Lecture 07

2023-04-24 | Week 4 | edited by Matt Wang

(originally written 2022-10-17 by Siddarth Krishnamoorthy)

Matt here! After hearing from Brian Kernighan (which was awesome!), we covered slides 16-52 of Data Palooza.

Table of Contents

Types

In this section, we will take a deep dive into typing and type checking. You should hopefully get a much better idea of the implications of a type system.

Before proceeding, it’s worth asking if are types even necessary to create a programming language?

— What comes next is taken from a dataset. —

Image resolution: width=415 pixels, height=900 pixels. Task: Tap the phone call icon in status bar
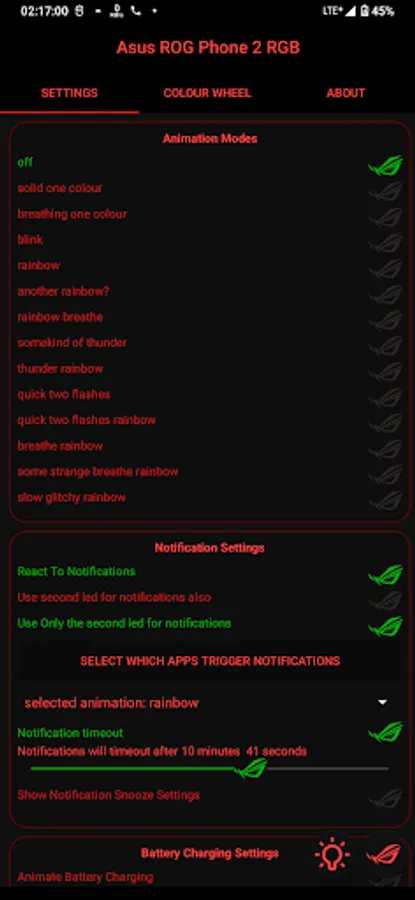pos(136,11)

Yes! It is possible to have a language with no types. Assembly languages are one such example of languages with no type system. They just have a register that holds a 32 (or 64) bit value. The value could represent anything (an integer, float, pointer, etc.). BLISS is another example of a language with no types.

MODULE E1 (MAIN = CTRL) =
BEGIN
FORWARD ROUTINE
    CTRL,
    STEP;
ROUTINE CTRL =
BEGIN
    EXTERNAL ROUTINE
        GETNUM,     ! Input a number from terminal
        PUTNUM;     ! Output a number to terminal
    LOCAL
        X,          ! Storage for input value
        Y;          ! Storage for output value
    GETNUM(X);
    Y = STEP(.X);
    PUTNUM(.Y)
    END;
ROUTINE STEP(A) =
    (.A+1);
END
ELUDOM

But virtually all modern languages have a type system, since it makes programming so much easier and safer.

Must every variable have a type in a typed language?

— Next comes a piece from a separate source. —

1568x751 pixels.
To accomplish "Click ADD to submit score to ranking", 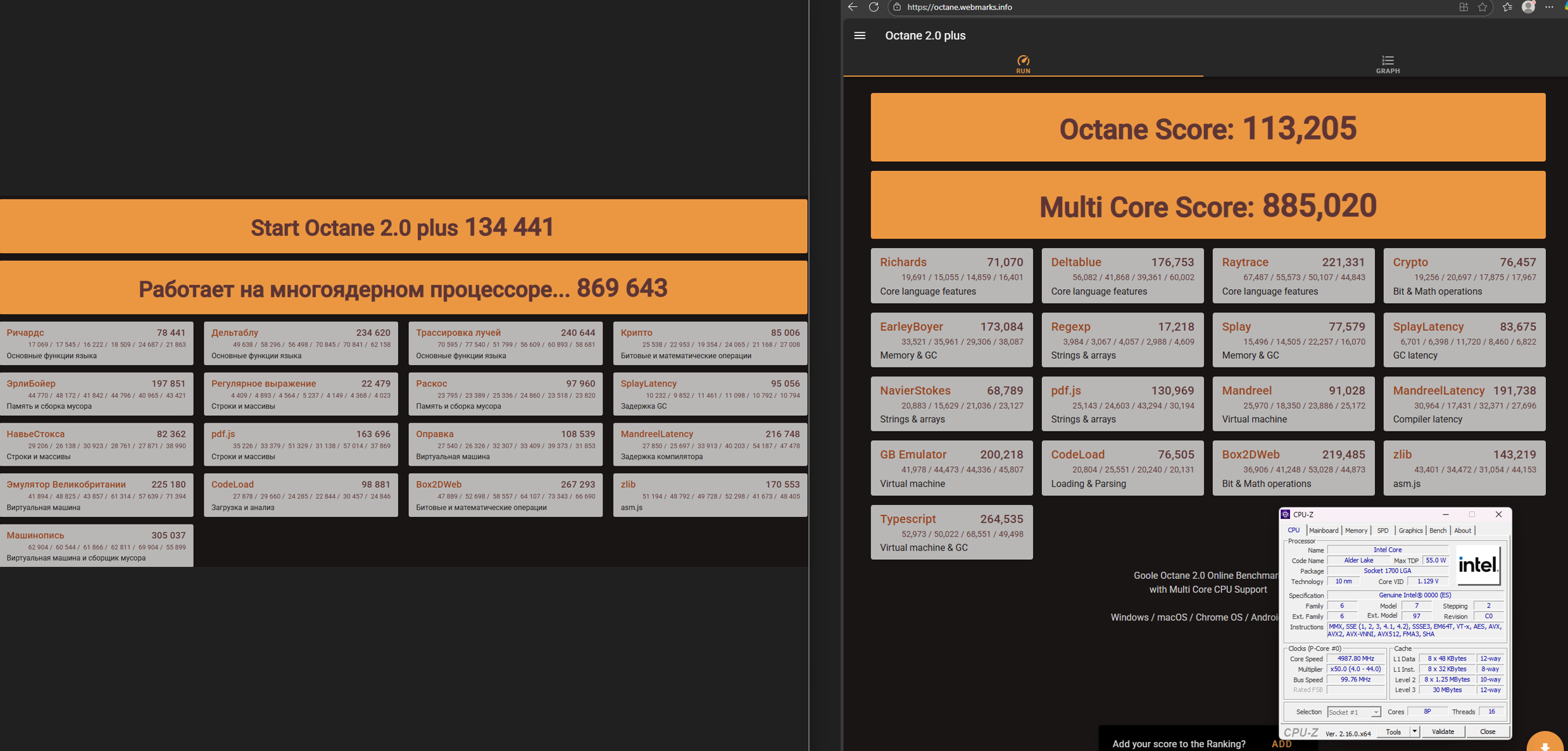I will click(1281, 744).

No! In Python for example, variables are not associated with types.

# Python
def foo(q):
  if q:
    x = "What's my type?" # string
  ...
  x = 10 # int

In general, many dynamically typed (don’t worry, we will cover them in this lecture) languages don’t associate variables with types. However, note that a value is always associated with a type.

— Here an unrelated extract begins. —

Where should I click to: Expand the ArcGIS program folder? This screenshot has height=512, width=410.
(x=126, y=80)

Types can broadly be classified into two categories, primitive and composite. Primitive data types are a set of types from which other types are constructed. Composite data types are those types which can be constructed using primitive and composite data types.

Examples of primitive data types:

  • Integers
  • Booleans
  • Characters
  • Enumerated types (Enums)
  • Floats
  • Pointers

Examples of derived data types:

  • Arrays
  • Structs
  • Variants/Unions
  • Objects
  • Tuples
  • Containers

There can also be data types that don’t fall into either category.

  • Functions
  • Generic types
  • Boxed types

A boxed type is just an object whose only data member is a primitive (like an int or a float)

class Integer {
 public:
   int get() const { return val_; }
 private:
   int val_;
};

In languages like Python that pass by object reference, this lets you “change” a primitive type’s value!

Type checking

Type checking is the process of verifying and enforcing constriants on types. Type checking can occur during compile time (static) or during run time (dynamic). The language can also specify the degree of strictness for type checking (strong and weak type checking). We will go into more detail on all of these topics.

type-checking
Type checking approaches. Type checkers can be classified on the basis of whether they run during compile time or during run time. Type checkers can also be classified on the basis of strictness (strong or weak).

Static typing

Static typing is the process of verifying that all operations in a program are consistent with the types of the operands prior to program execution. Types can either be explicitly specified (like in C++) or can be inferred from code (like in Haskell). For inferred types, if the type checker cannot assign distinct types to all variables, functions, and expressions or cannot verify type safety, then it generates an error. But if a program type checks, then it means the code is (largely) type safe, and few if any run time checks need to be performed.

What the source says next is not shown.